Now, if you apply this same methodology across all of the issues identified in the original recorded content, the potential for resolving recording issues is virtually limitless. There’s debate over the loss of integrity from the original recording, but the result is no different from what many studios today produce by turning drum strikes into triggers and replacing the audio with samples, usually after the recording has been processed with beat detective and pulled into time. In this instance, at least some of the characteristics of the original drums remain. Modeling has been around a long time, and with every year, the technology gets better. This will continue to the point where a
mic’d up 4x12 cabinet will be perceived as nothing more than an ambitious exercise in nostalgia. Vocal processing that retain the integrity of the vocalist’s performance
has long been abandoned. Pitch correction and thickening seem to be part of every recording today, not to mention live performances. This, too, is enabled by machine learning, which allows vocals to be manipulated to a far greater degree. Technological advancement is changing every field. Advanced software is available at affordable prices while labor is, and always will be, expensive. For example, who needs a photography studio when anyone with a smartphone can produce professional quality photographs without investing thousands of dollars in equipment? This holds true for music as well; any smartphone can be turned into a full recording studio complete with the same automation technology available at multi-million dollar studios.
This capability is both good and bad. The good side is that it puts tools in the hands of creative people, and that provides more music to society. The down side is that it floods the marketplace with lower-cost products, which impacts the prices professional studios can charge and thus, the living those professionals can make. There is also the standing debate on quality, which is more of an emotional argument than one based on facts. Sure, there are some bad recordings out there, but there are some masterpieces as well, as was also the case 30 years ago.

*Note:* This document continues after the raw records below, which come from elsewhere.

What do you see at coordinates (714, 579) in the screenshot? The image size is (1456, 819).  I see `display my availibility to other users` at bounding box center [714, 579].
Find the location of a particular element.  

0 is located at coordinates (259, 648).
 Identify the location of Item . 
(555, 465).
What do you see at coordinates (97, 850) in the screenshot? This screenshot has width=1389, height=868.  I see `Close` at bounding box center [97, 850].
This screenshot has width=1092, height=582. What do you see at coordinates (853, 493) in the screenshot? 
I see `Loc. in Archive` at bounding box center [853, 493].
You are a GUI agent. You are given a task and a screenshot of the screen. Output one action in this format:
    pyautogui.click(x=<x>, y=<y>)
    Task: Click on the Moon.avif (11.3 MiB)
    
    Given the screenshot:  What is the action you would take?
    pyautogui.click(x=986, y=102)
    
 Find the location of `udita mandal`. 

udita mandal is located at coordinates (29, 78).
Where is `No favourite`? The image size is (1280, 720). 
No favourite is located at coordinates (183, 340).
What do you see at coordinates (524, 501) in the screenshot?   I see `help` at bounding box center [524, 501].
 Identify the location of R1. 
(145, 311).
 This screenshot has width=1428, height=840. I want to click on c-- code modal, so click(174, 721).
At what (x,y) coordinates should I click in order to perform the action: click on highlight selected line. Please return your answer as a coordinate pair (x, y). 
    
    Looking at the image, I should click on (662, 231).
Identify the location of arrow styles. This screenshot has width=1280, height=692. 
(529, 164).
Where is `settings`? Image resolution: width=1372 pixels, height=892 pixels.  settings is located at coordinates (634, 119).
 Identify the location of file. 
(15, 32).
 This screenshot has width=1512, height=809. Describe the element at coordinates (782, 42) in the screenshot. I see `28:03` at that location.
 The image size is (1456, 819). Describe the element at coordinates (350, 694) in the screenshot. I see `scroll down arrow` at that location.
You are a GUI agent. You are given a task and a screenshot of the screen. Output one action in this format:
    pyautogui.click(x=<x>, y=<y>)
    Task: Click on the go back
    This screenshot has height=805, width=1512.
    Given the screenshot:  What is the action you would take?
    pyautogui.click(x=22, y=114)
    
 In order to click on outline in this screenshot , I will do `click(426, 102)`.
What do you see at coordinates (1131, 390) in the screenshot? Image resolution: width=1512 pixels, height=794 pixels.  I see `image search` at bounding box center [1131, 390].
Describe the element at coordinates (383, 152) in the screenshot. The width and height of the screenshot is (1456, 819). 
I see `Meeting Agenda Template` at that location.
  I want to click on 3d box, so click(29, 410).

Impact on the Music Industry:
Artists in every field have always been at a disadvantage when faced with the business side of their craft. In many cases, art galleries will put art on consignment from artists and take 50% of the proceeds from every sale. The gallery claims this practice exists to cover the costs of the retail space, labor, marketing and utilities, plus a hefty profit. Musicians have it even worse; they usually receive less than 10% of the proceeds from sales of their products. If they are putting on live performances, they may get paid $150 to $500 to play at a bar that pockets thousands from alcohol sales alone. The industry culture is one of banks and lawyers taking advantage of artists. Technology has impacted the middleman the most. As the cost of producing art has decreased, middlemen, such as record labels, get pushed out of business. Their irrelevance benefits artists by putting more money in their pockets and preventing gatekeeping. Musicians
no longer need to get “signed” by a record label and sell their souls in exchange for studio time, production, advertising and distribution. They can now order equipment and software for less than $1000 and produce their own music, souls intact.
Economics of recording today:
The cost of building and running a traditional recording studio is astronomical and is often unsustainable considering the shrinking margins for music sales. Traditionally, a studio is in a space that is acoustically tuned and provides absolute audio isolation room-to-room. Special ventilation is required to minimize noise from HVAC units. Expensive power conditioning units are installed to provide clean power to the audio equipment. Simply preparing the space for a traditional studio would be a multi-million dollar investment. Add to that the cost of microphones, preamps, mixing consoles, converters, timing sources, computers and software and the endeavor can easily exceed millions of dollars. All of this equipment requires maintenance and a trained staff of professionals to operate. This is why studio time is so expensive.
The traditional studio is now obsolete thanks to technological advancements. The digital audio workstation has become a very powerful tool that enables a simple plugin to fix most recording issues. Background noise is eliminated. Tone is warmed up with a preamp plugin which eliminates the need for really expensive preamps and microphones. Machine learning technology is enhancing these plugins, allowing the average user to use them with amazing results.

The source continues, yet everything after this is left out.